The training and practical demonstrations provided by the Tanzania Coffee Research Institute (TaCRI) enabled Dorothy Masaki to revive her coffee business. She improved her farm’s productivity by planting 600 seedlings of a compact Arabica variety developed by TaCRI that is more resistant to pests and diseases, and fast maturing and high-yielding.

“My farm’s production rose from 70 kilos in 2020 to 410 kilos 2022 and is projected to reach 2000 kilos upon maturity of the newly established coffee trees,” she says.

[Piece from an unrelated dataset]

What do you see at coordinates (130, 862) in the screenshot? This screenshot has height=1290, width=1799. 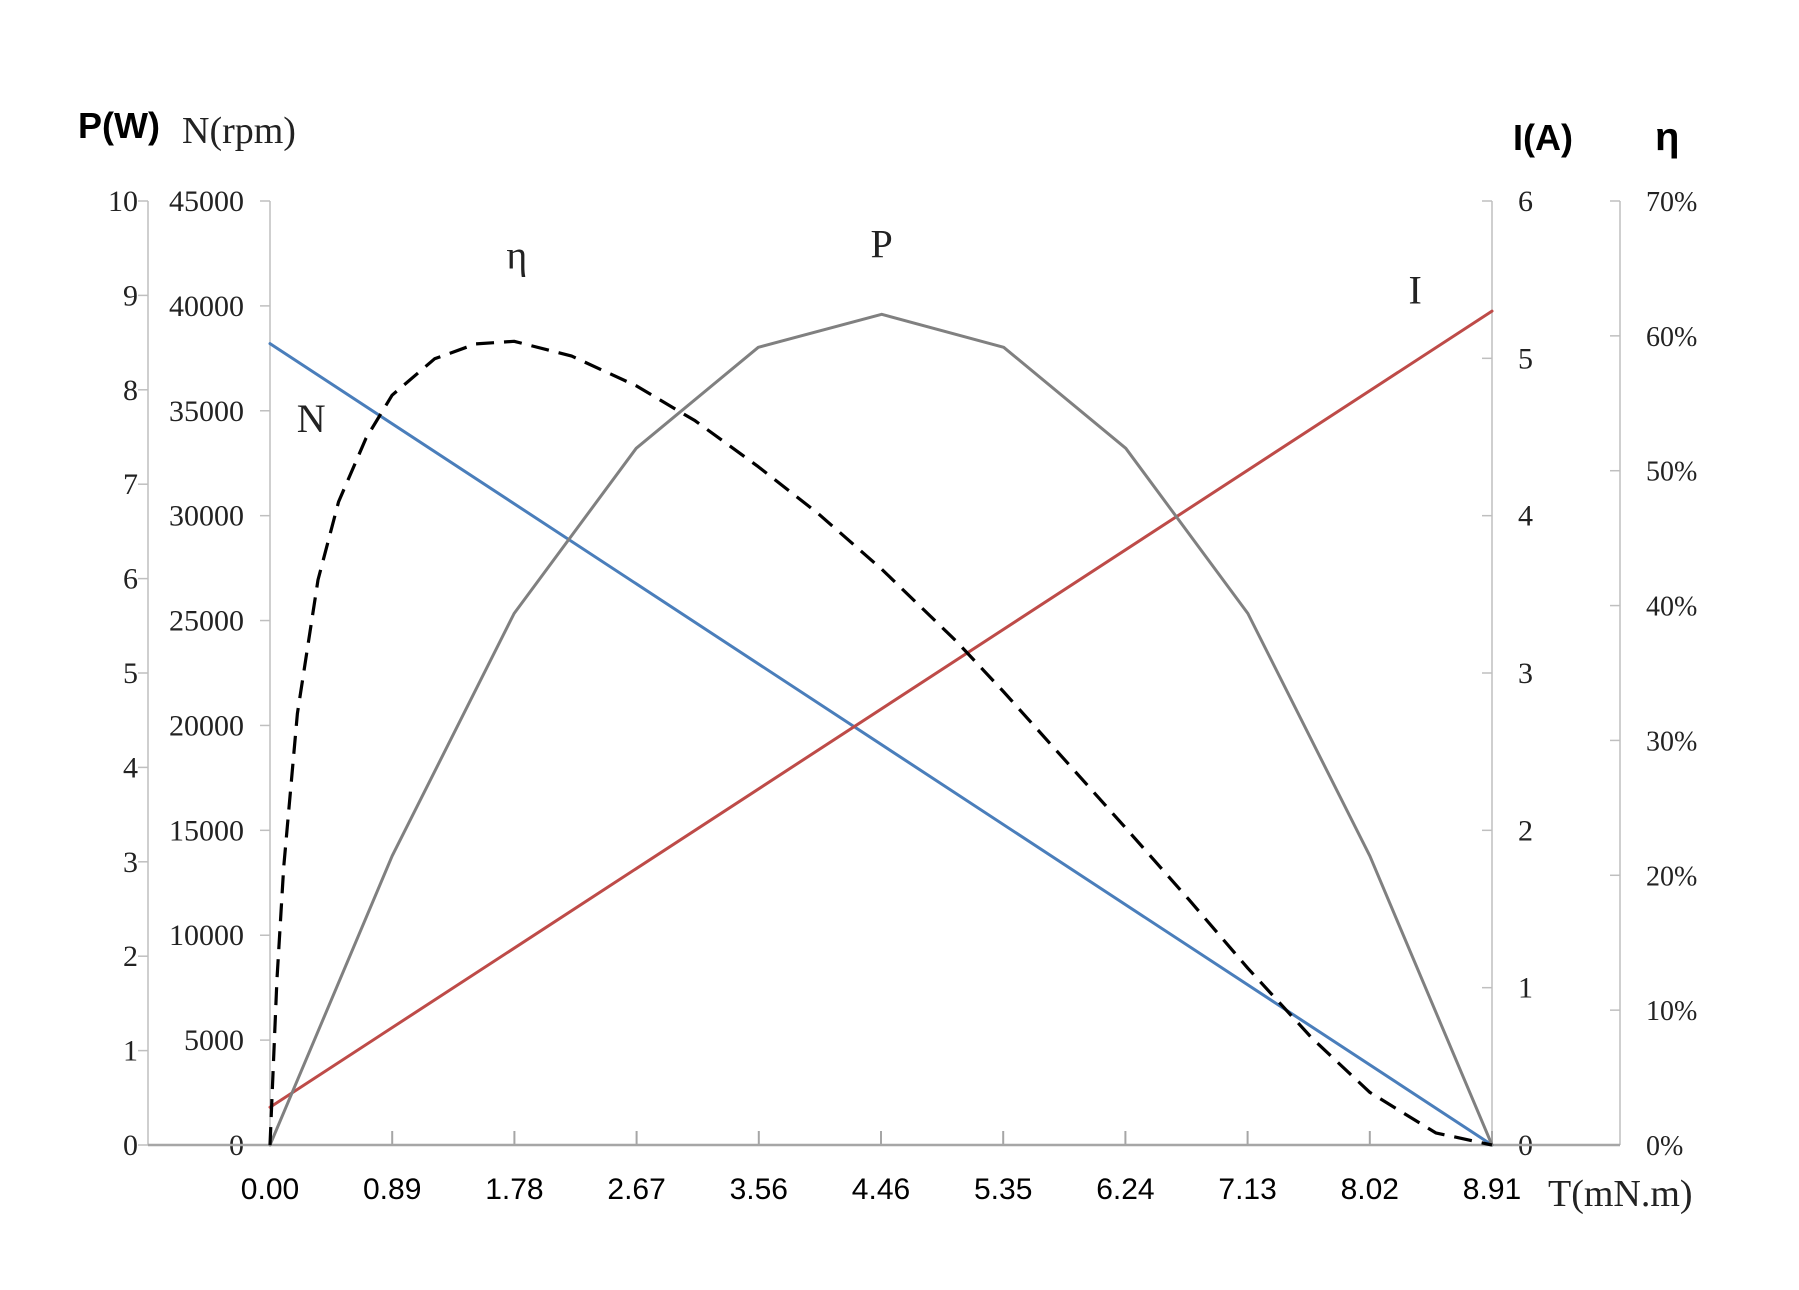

A close look at the coffee harvest

A bright future in coffee

Given that coffee is a seasonal crop, Dorothy has also embraced diversification. She currently grows maize and bananas, while keeping chickens, pigs, goats and dairy cattle. She produces food for her household’s consumption while selling the surplus to generate a regular income. Diversification, she noted, has allowed her to exploit both the local and international markets. Additionally, Dorothy has joined a women’s business group that establishes micro-businesses which share profits among group members.

Optimistic and reenergized  by her future prospects, Dorothy Masaki plans to plant even more coffee to reach her growth target of 2,000 kilos of coffee. Additionally, she plans to borrow money to purchase a water tank to harvest rainwater for irrigation during the dry seasons, and improve water conservation on her farmland to improve her coffee and banana productivity.

Dorothy Masaki is succeeding as a farmer. With the help of Solidaridad’s PfC Coffee programme and her own dedicated efforts she has launched a successful coffee farming business which helps to support her household, while also providing for her children’s education. The future looks bright.